The Day Has Arrived! West Bengal, Tamil Nadu, Kerala, Assam and Puducherry Wake Up to Verdict
The morning of May 4 arrives not as just another Monday, it arrives as a verdict . Across five states and one union territory, from the misty tea gardens of Assam to the sun-baked boulevards of Puducherry , counting officials are unlocking strongrooms, central armed forces are standing guard, and political workers who haven't slept in days are huddled around screens. By nightfall, India will know whether the political map it woke up with still holds, or whether everything has shifted.
The 2026 state elections span West Bengal, Tamil Nadu, Kerala, Assam, and Puducherry , with 824 legislative seats being decided in a single counting day that political observers are calling the most consequential sub-national election cycle since 2021. The results are being watched not merely for who wins today, but as a crucial barometer of national sentiment with the 2029 Lok Sabha elections already casting a long shadow.
In Assam, the stakes are almost personal. Chief Minister Himanta Biswa Sarma , arguably the BJP's most combative state leader, is fighting not just for his seat but for his legacy. Counting will decide whether the BJP-led NDA secures a third consecutive term or whether the Congress, led by state unit chief Gaurav Gogoi , engineers a comeback that would send shockwaves through the ruling alliance's confidence in the Northeast. With 722 candidates contesting 126 seats across 40 counting centres, and 25 CAPF companies deployed to guard EVMs, the administration has left nothing to chance.

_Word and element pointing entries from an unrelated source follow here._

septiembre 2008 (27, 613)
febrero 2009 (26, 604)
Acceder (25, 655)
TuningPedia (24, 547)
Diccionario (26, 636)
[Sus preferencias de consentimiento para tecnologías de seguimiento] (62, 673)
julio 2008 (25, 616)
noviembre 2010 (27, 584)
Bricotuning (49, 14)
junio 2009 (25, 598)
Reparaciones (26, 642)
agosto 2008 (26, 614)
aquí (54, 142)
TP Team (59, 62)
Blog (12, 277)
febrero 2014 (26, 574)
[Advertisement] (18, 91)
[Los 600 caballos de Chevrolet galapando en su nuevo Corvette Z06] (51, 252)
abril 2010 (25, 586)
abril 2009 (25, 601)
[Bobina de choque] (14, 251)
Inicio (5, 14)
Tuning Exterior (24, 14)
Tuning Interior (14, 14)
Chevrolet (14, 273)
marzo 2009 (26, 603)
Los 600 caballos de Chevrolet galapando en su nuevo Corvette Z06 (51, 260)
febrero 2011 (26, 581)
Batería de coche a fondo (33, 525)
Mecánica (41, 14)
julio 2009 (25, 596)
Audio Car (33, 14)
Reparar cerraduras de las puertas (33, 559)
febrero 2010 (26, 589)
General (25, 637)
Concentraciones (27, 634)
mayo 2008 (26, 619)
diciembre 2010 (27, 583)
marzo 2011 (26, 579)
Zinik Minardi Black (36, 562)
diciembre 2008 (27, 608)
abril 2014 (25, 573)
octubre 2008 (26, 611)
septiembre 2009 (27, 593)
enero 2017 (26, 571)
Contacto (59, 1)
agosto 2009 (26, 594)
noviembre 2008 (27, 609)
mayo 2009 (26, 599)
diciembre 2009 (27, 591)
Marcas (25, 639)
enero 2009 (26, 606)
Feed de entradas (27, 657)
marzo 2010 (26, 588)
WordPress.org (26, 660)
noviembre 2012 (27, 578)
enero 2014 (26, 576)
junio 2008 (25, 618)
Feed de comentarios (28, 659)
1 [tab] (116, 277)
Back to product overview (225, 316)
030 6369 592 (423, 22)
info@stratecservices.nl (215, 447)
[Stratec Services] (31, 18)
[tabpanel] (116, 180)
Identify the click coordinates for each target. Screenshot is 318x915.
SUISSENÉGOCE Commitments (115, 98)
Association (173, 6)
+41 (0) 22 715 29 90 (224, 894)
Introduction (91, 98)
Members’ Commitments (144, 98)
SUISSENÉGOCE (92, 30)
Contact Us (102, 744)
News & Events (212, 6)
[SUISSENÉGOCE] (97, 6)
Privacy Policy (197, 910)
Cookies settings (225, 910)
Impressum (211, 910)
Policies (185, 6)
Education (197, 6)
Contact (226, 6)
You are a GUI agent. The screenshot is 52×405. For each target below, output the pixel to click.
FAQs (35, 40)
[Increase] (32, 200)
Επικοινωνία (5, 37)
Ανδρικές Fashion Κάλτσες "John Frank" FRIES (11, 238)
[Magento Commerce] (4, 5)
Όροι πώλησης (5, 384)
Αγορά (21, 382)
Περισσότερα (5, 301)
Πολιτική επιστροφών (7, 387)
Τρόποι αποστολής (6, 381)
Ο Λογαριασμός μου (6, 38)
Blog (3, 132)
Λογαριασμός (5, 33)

But if Assam is a test of endurance, West Bengal is the great unknown. Exit polls have projected an advantage for the BJP, raising the very real possibility of a power shift in a state that Mamata Banerjee's Trinamool Congress has ruled since 2011. The most bullish projections for the BJP range from 178 to as many as 203 seats in the 294-member House, while People's Pulse has projected a comfortable TMC alliance lead with 177 to 187 seats. The spread between projections tells the story — this is genuinely anyone's fight. Sweet shops in Kolkata reportedly began preparing special “Joy Bangla” and “Modishree” themed desserts, ready to sell victory sweets to whichever side wins.
Down south, the mood is equally electric. In Kerala , counting begins at 8 AM, with early trends expected within hours. The LDF , led by Chief Minister Pinarayi Vijayan , is seeking a rare back-to-back mandate, while the Congress-led UDF has campaigned on its “Keralam Jayikkum” promise of a new era. In party offices across Thiruvananthapuram and Kozhikode, biryani and laddoos are laid out, though confidence carries a nervous edge on a day like this.

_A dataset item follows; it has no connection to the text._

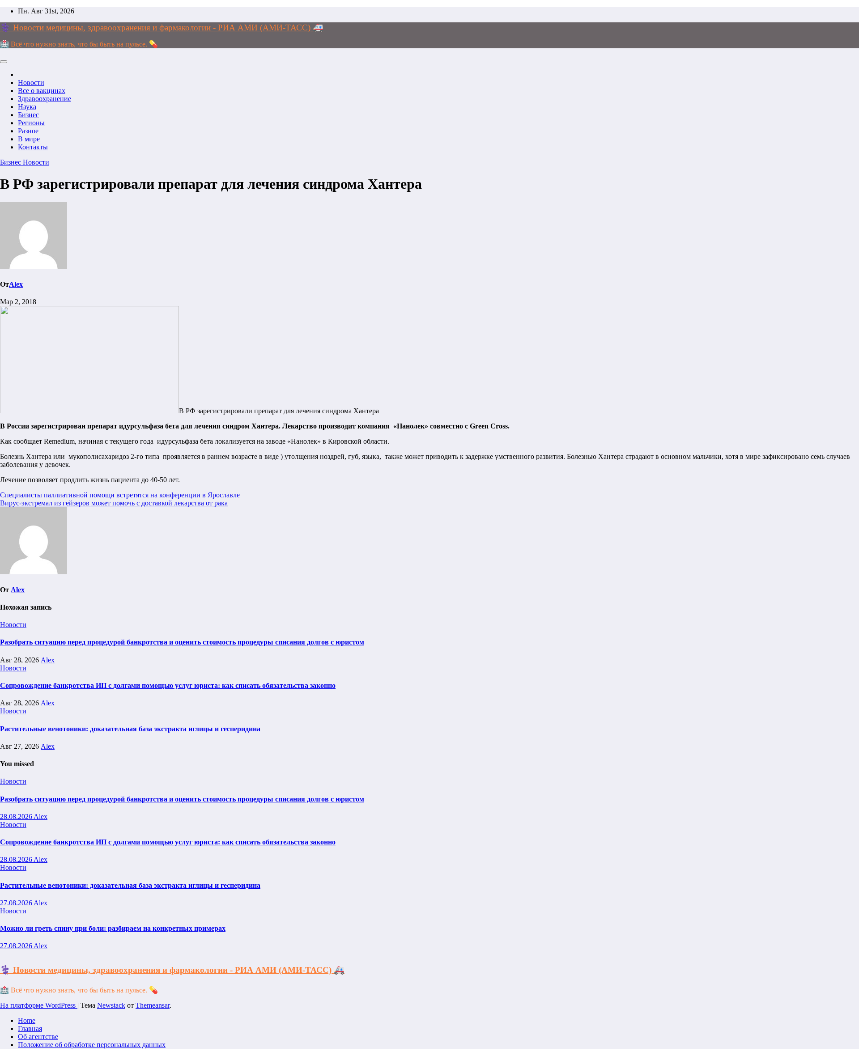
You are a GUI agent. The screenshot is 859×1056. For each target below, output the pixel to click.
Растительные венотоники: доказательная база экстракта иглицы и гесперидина (130, 729)
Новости (31, 82)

In Tamil Nadu , the election recorded its highest-ever voter turnout of 85.1% , seen either as anti-incumbency against M.K. Stalin’s DMK or renewed support, depending on interpretation. The reunited AIADMK–BJP alliance has added a new layer of unpredictability to the contest.
Puducherry , with a record turnout of 89.87% , adds another twist. Exit polls project the NDA under Chief Minister N. Rangaswamy to win between 16 and 20 seats in the 30-member assembly, but the entry of actor Vijay’s Tamilaga Vettri Kazhagam has disrupted conventional calculations.
What makes May 4, 2026 historic is its simultaneity . Five battlegrounds, five narratives, five futures, all converging at once. The BJP fights on every front. The Congress and allies fight for survival and relevance. Regional parties like TMC, LDF, and DMK fight to prove India’s politics is still multi-polar.
By sunset, answers will be written. The sweets will be distributed, or they won’t. The calls will be made, or they won’t. But in this final pause before the numbers arrive, the country is holding its breath, waiting to see what it has built.